Since inception, we have always performed like one, and yet legally we weren’t, simply because there is no such legal form in Spain. A social business, we are talking about. That is to say a business, and thus economically viable and profitable, but with a clear social purpose, or in other words, endowed with a mission to generate a positive impact in/to the community and ecosystem where it operates, as well as to society and the Earth ecosystem at large.
Moreover, a social business is by design a not-for-profit entity, meaning it reinvests all the profits in the pursuit of its mission, including improving the salaries and working conditions of its employees, managers and founders, as well as its premises and means of production, but without distributing profits among its shareholders.
And most important of all, the company’s social mission and equity-driven mindset are totally consistent with our own personal values, which makes us very proud and willing to surmount any obstacle along the way.
Hence, we decided to take the final step and proactively influence Spanish legislation, setting another precedent of a pioneering organization that decides to modify its founding documents, its by-laws in particular, to incorporate such guiding principles into its governing statutes. To this end, here are the new articles we added to our by-laws, turning us effectively into a groundbreaking social business:
Article 2 – Corporate Purpose: As a social enterprise, based on the necessary economic and financial viability, the company aims to generate ecosystem resilience and community adaptation to climate change, build social and territorial equity, and promote the restoration of ecosystems and their native biodiversity; promoting Nature-Based Solutions and economic localization, with a special emphasis on rural areas; from a global and European perspective, down to the specific contexts of the Mediterranean basin, Spain, and, particularly, the unique Ribera del Duero region.
Article 10 – Non-profit nature: The company excludes the profit motive from its corporate purpose, interpreted in a subjective sense (distributing profits among the partners), not excluding the profit motive in an objective sense (obtaining profits or capital gain that are not distributed among the partners, but are destined for a common, social purpose, unrelated to the enrichment of its partners and consistent with the corporate purpose).
Article 11 – Reinvestment of profits: The General Meeting will decide on the allocation of profits in accordance with the company’s lack of subjective profit motive. Such that, once the legal and statutory reserves have been covered, profits must always be reinvested in the corporate purpose, and their distribution or sharing among the shareholders is not possible. This reinvestment of profits will apply, among others, to the following chapters, which are detailed here for illustrative purposes:
a) The improvement of the working conditions of the company’s employees.

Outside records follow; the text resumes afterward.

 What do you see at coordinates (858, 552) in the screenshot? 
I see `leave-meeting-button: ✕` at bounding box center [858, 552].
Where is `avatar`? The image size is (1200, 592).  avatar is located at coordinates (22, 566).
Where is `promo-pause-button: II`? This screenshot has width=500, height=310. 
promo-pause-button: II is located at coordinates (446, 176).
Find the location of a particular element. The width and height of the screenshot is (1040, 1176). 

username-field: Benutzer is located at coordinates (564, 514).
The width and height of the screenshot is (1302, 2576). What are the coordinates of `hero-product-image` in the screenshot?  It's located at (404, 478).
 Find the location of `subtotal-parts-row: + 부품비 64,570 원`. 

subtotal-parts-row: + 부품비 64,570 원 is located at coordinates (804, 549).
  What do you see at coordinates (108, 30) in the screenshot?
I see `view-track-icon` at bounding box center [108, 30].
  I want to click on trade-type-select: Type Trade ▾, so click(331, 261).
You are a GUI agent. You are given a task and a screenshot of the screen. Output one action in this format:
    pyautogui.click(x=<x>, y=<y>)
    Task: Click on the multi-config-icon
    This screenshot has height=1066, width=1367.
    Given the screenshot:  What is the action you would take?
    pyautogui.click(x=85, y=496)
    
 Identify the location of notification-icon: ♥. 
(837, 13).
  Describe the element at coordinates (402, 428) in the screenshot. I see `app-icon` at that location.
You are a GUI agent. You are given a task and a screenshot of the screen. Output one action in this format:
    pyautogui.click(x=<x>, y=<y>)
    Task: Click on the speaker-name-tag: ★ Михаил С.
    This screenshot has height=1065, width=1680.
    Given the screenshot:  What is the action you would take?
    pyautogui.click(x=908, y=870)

b) The improvement of work facilities and resources.
c) The improvement of the services provided by the company in furtherance of its corporate purpose.
d) All those that may be decided in the future by the General Meeting in accordance with the advancement of knowledge and science, and the state of their application to areas of social interest.
Article 12 – Dissolution and liquidation: In the event of dissolution and liquidation of the company, the assets resulting from the liquidation may not be distributed among the partners, but shall be allocated exclusively to non-profit entities or foundations designated by the partners, following criteria of affinity with the corporate purpose of the company to be dissolved.